Гоголь был прав, считая свою книгу «пробным камнем»: она явилась той крупицей соли, от которой в насыщенном растворе начинается кристаллизация; она проявила и обострила процесс раздвоения, который происходил втайне в глубине русского сознания. В середине сороковых годов интеллигенция медленно отходила от религии: западники в лице Белинского, Герцена, Бакунина неудержимо стремились в сторону левого гегельянства, которое упиралось в атеизм и материализм. «Переписка» Гоголя обнаружила, что русское общество уже распалось на два враждебных лагеря и что разъединяют его не столько споры о Востоке и Западе (славянофилы и западники), не столько распри политические (консерваторы и либералы), сколько проблема о религиозном призвании России. Гоголь утверждал, что смысл национального бытия России — религиозный; что она страна мессианская, призванная распространить по всему миру Свет Христова Просвещения. На тезу Гоголя от лица русской интеллигенции ответил Белинский; в своем знаменитом Зальцбруннском письме он выставил обратную тезу. «Россия, — пишет Белинский, — видит свое спасение не в мистицизме, не в аскетизме, не в пиетизме, а в успехах цивилизации, просвещения и гуманности. Ей нужны не проповеди (довольно она слышала их), не молитвы (довольно она твердила их), а пробуждение в народе чувства человеческого достоинства…
…По-вашему, русский народ самый религиозный в мире: ложь…Приглядитесь попристальнее и вы увидите, что это по натуре глубоко атеистический народ».
Теза Гоголя — русский народ самый религиозный в мире — столкнулась с антитезой Белинского — русский народ глубоко атеистический.
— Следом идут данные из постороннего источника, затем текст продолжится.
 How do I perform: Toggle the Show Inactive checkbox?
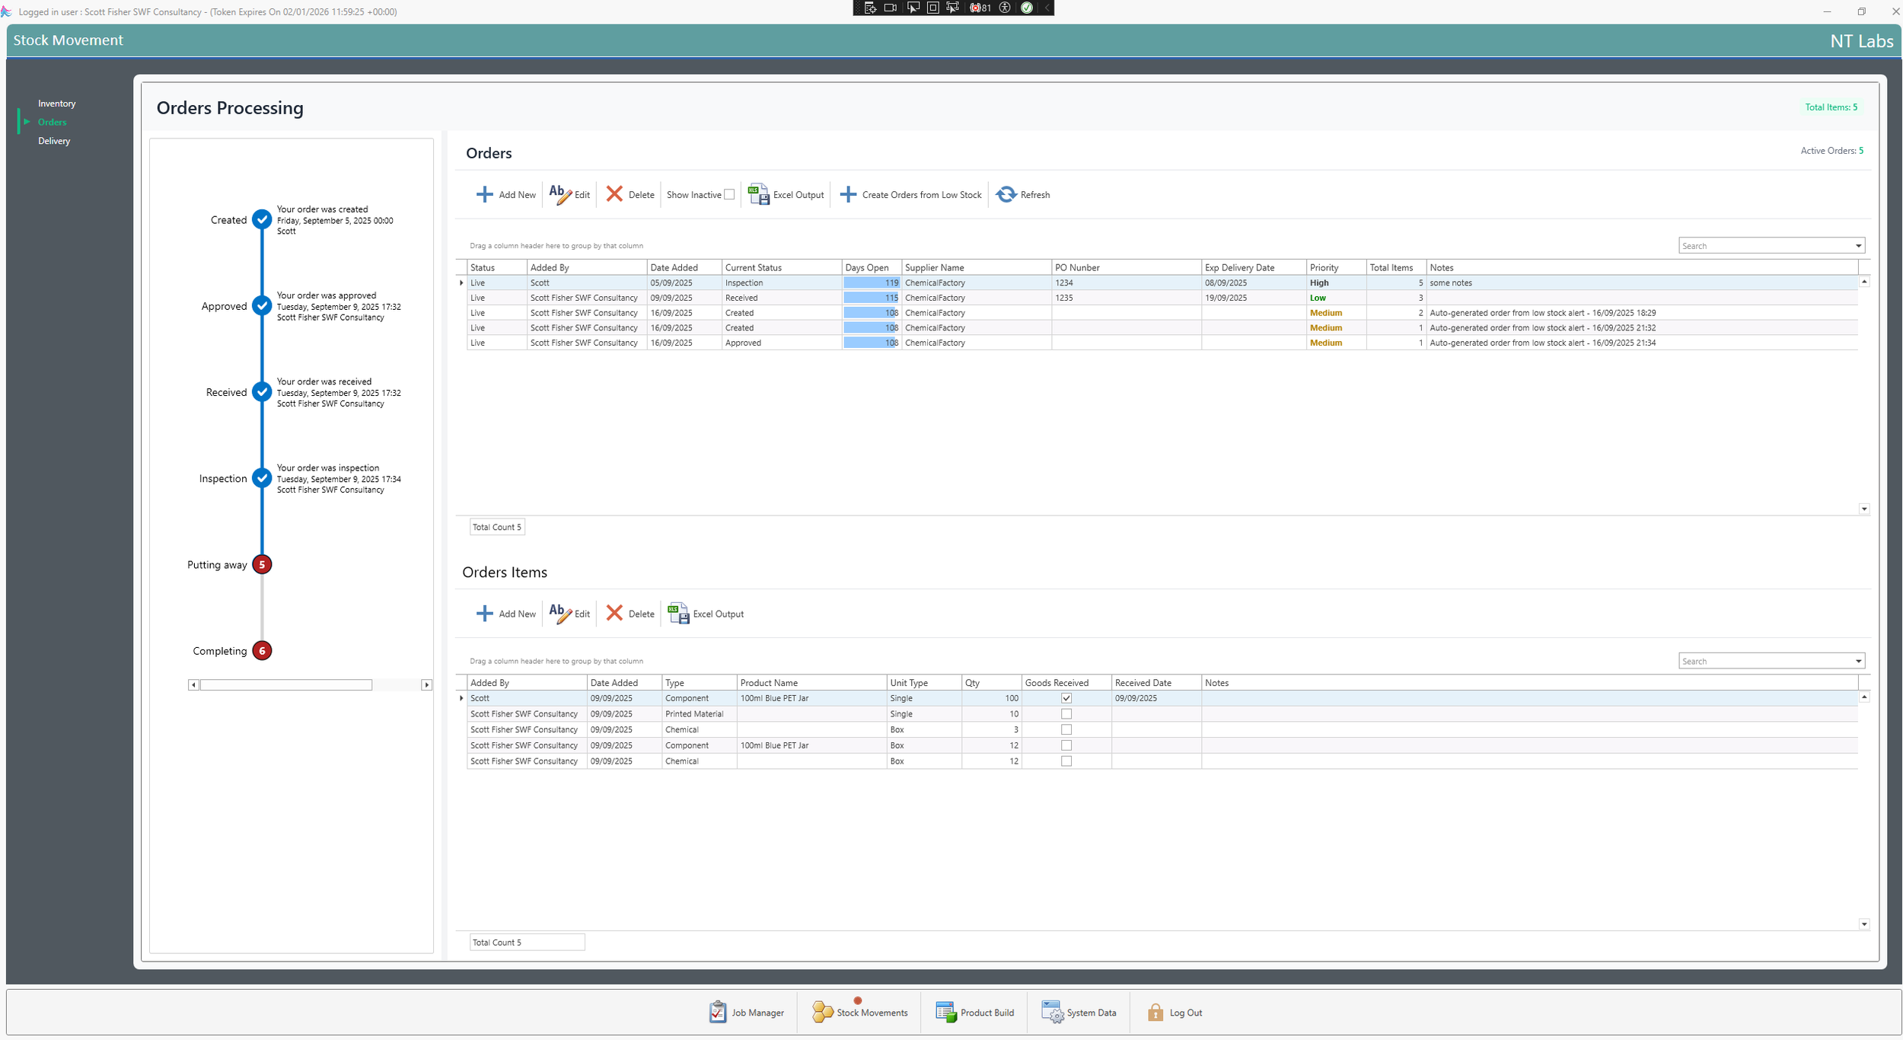pos(729,195)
Спор был вынесен на суд всего общества: все читали «Переписку с друзьями», а письмо Белинского распространилось в рукописном виде по всей России и не было ни одного уездного фельдшера, ни одного городского учителя, которые не знали бы его наизусть. Этот «манифест русской революции» имел трагическое влияние на судьбу России: в нем благородный и справедливый пафос свободы и человечности был незаконно соединен с борьбою против церкви и религии. С этих пор в сознании интеллигента-революционера понятие самодержавия связалось с понятием православия.
Тяжба между Гоголем и Белинским была решена в пользу последнего. Призыв Гоголя оказался гласом в пустыне. Его услышала только горстка славянофилов; за Белинским пошло громадное большинство. Россия вступала в эпоху 50—60-х годов, эпоху ликвидации идеализма, отречения от духа и погружения в материю; начиналось снижение идейного уровня, сумерки культуры. Но на голос Гоголя откликнулся Достоевский.